You can't buy tobacco when you're in 5th grade. You can't 
advertise tobacco to kids. You can't do any of that stuff.
    Third--and this is most important point, I think, for me. 
And we all have kids, and this is why I think this is a much 
more significant issue than just baseball, although that's 
where the publicity has been. In fact, if children are using a 
lot of these substances, and we've just been talking about 
androstenedione, it is in large part because 11-year-olds can 
walk into stores and buy them. And there's no getting around 
that. And that is something that Congress can do something 
about, which is why we invite you to take a look at it. It 
doesn't answer the question as to what you do in baseball. But 
I respectfully suggest it's a much bigger question than what we 
do in baseball.
    Senator Dorgan. Mr. Manfred?
    Mr. Manfred. I think, from our perspective, it is 
important, regardless of what Congress does with respect to 
this over-the-counter issue, that that issue should be dealt 
with in the short term in the collective bargaining process. 

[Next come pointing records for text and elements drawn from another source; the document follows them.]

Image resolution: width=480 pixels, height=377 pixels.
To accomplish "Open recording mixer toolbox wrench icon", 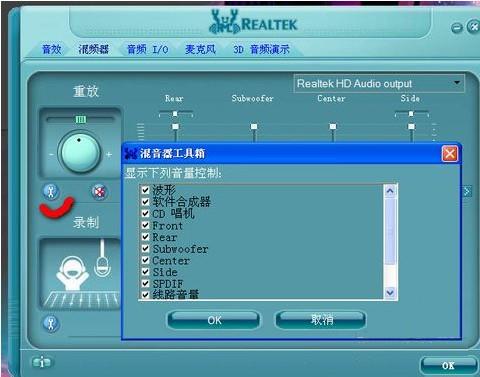I will (x=51, y=324).
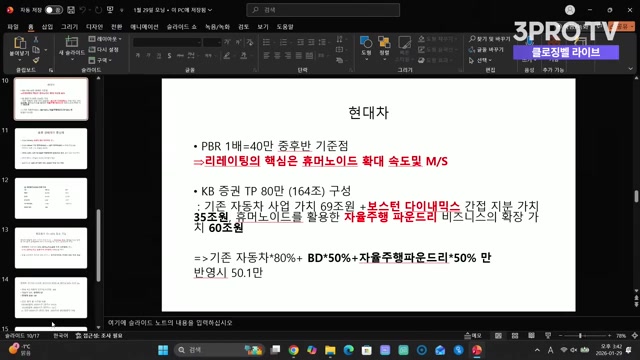Image resolution: width=640 pixels, height=360 pixels.
Task: Open the Shapes (도형) gallery icon
Action: coord(366,42)
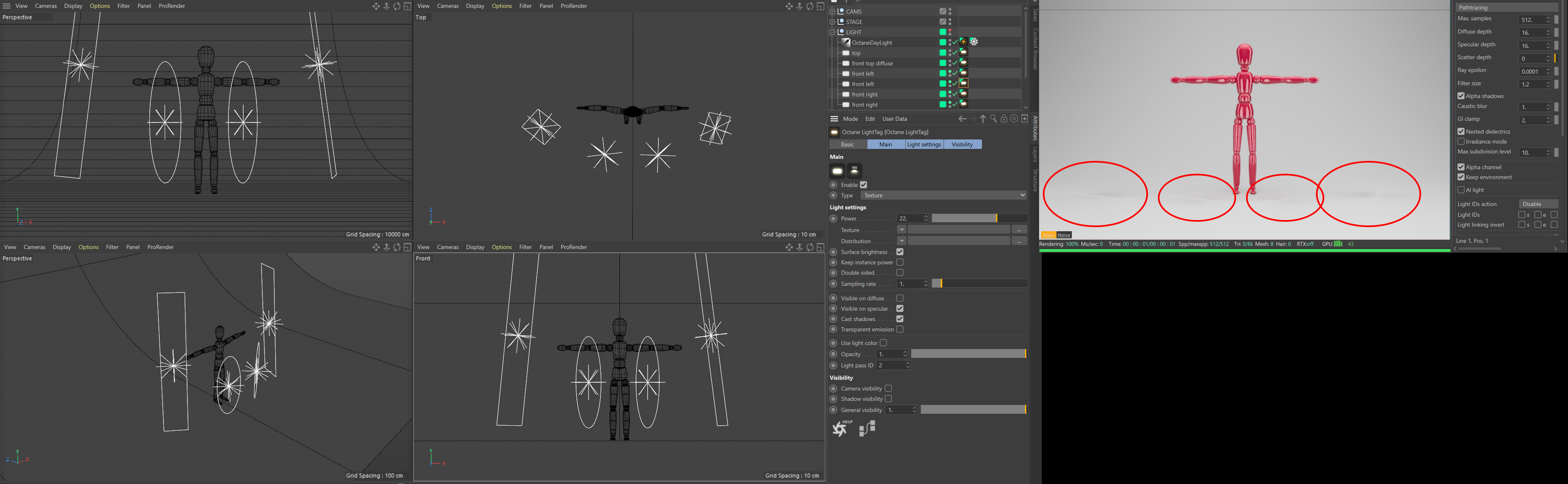Image resolution: width=1568 pixels, height=484 pixels.
Task: Switch to the Basic tab
Action: 847,144
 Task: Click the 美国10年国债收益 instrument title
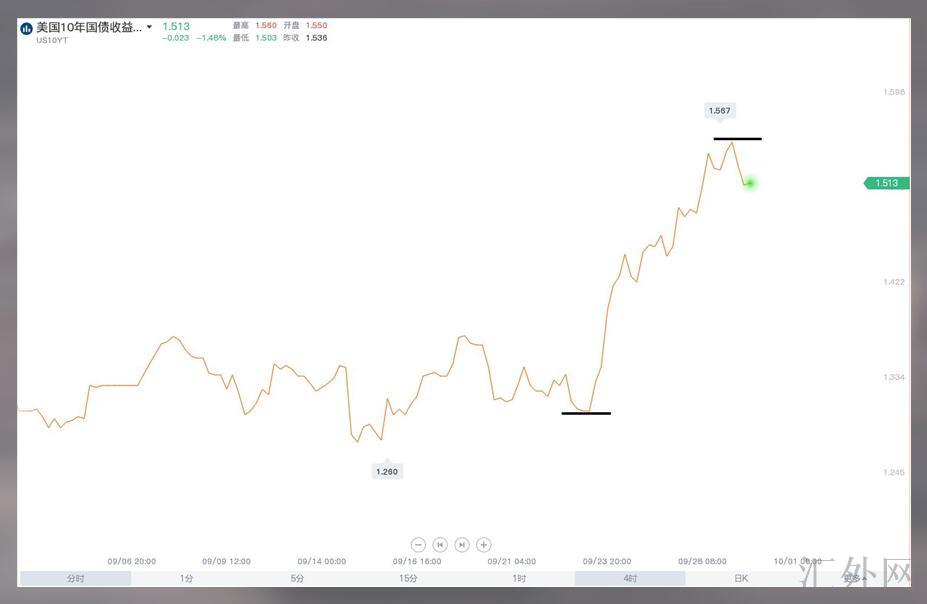point(89,27)
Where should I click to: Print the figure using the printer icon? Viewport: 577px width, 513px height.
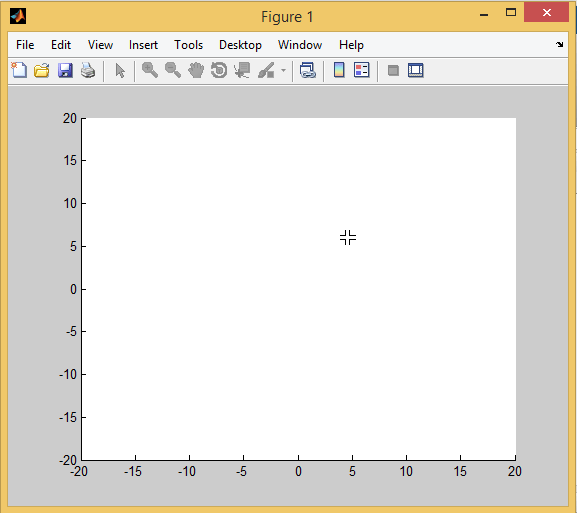pos(88,70)
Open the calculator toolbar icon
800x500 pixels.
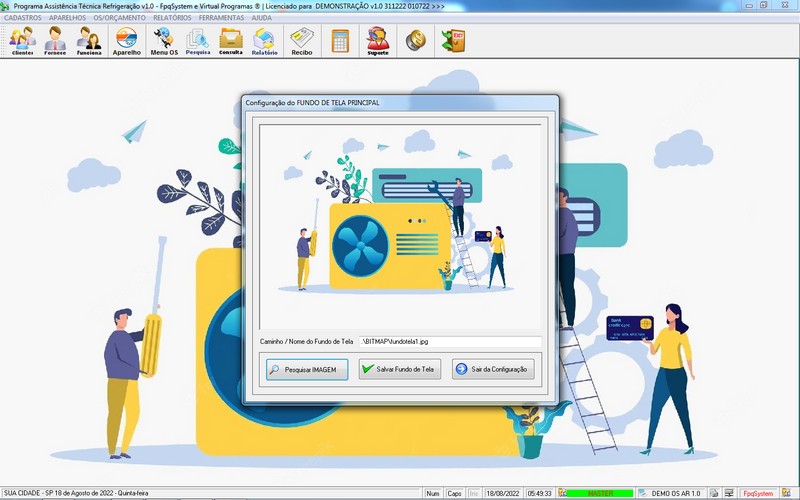click(341, 41)
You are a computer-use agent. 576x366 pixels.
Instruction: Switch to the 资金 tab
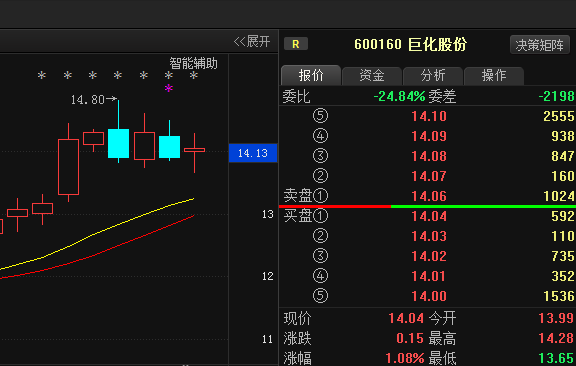(372, 75)
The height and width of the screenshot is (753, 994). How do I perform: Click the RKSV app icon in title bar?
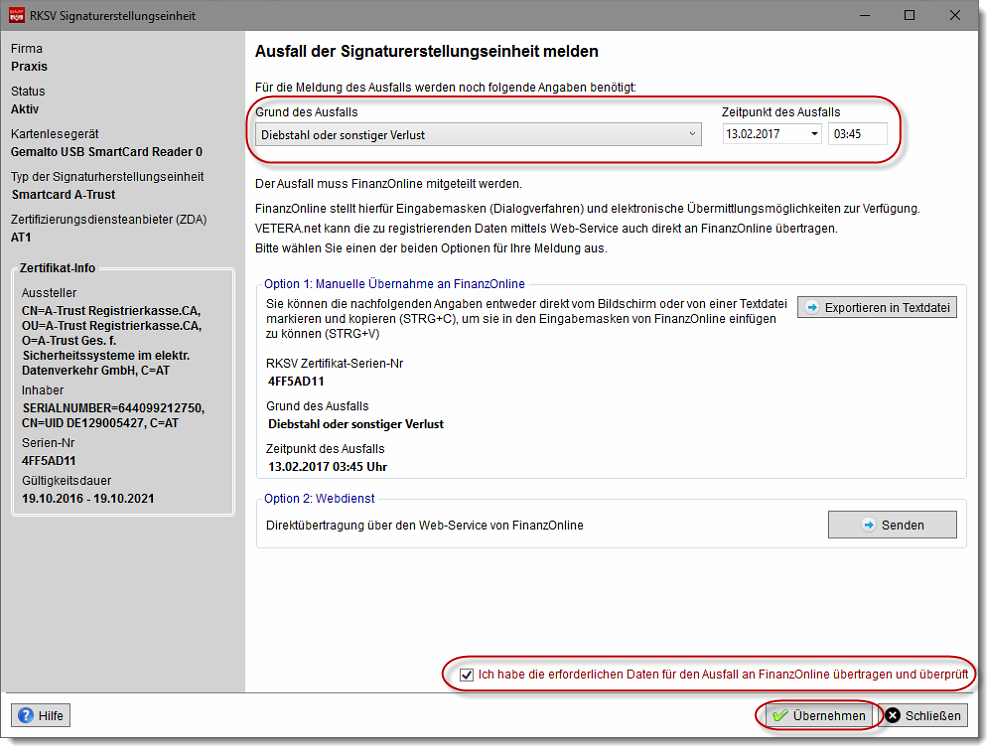pos(18,16)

And I really say that for two reasons.
    First of all, in terms of testing, you can test for andro 
with the same type of accuracy that you can test for any 
anabolic steroid. And, in fact, most scientists believe that it 
is, in fact, an anabolic steroid, which takes me to the second 
point.
    Those over-the-counter substances, in terms of their impact 
on the body and the impact on the play of the game, have 
exactly the same effect as steroids. And so, while there may be 
this flaw in terms of the regulatory process, I think it's 
impossible for us to look the other way and/or to wait for that 
flaw to be fixed. It's an issue that needs to be addressed 
privately, because they, in effect, are steroids.
    Senator Dorgan. Let me conclude by saying that we should 
never, and can never, and will never take the joy out of 
sports. Every young boy or girl in this country aspires to look 
up to a hero in sports and to emulate them and to play sports. 

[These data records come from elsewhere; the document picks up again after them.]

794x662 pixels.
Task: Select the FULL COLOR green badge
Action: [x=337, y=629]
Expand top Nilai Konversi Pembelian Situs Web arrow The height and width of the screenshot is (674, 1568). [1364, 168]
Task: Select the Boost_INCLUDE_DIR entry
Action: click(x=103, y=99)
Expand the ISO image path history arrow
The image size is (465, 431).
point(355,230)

And it's very important for us to understand the context of a 
hearing of this type.
    The Commerce Committee, in this Subcommittee, has sports as 
its jurisdiction. We have spent more time, perhaps, on Olympic 
issues than others in past years, especially on the anti-doping 
issue. But Senator McCain had suggested, and I agreed, that we 
should hold a hearing of this type because I think that, while 
the recent discussion has been about baseball, there has been 
broader discussion about the use of steroids in sports and the 
use of performance-enhancement in sports. It has a powerful 
influence on young people in this country, an enormous 
influence on our youth.
    And so the question is, what's happening? What can be done 
about it? How can we apply public pressure? How can the 
American people have a voice and a role in applying public 
pressure to achieve the right result? And the right result, it 
seems to me, is drug testing: rigorous drug testing. And to say 
to all athletes, professional athletes, and especially to young 
athletes, that sports ought to be played on a fair basis, 
without performance-enhancing drugs. And I think everyone 
agrees on that point.
    So my hope is that this hearing will contribute to some 
understanding and help develop some pressure with respect to a 
number of areas of sports to do more testing and to send a 
message, Dr. Greisemer and Mr. Schwab, to those young kids 
across this country that this is not the way to succeed in 
sports.
    I want to thank all of you. You've come from, in many 
cases, across the country to testify. And, Mr. Fehr, you're 
busy. You've got meetings to begin tomorrow. Mr. Colangelo, 
you've traveled halfway around the country. You should be 
smiling broadly, because you have a North Dakotan, Rick 
Helling, who you've added to your staff at bargain prices, and 
he's winning almost every outing these days. We're very proud 
of him.
    But let me thank all of you who have come today. This 
Subcommittee will be discussing this issue in some detail in 
the future, as well.
    This hearing is adjourned.
    [Whereupon, at 11:36 a.m., the hearing was adjourned.]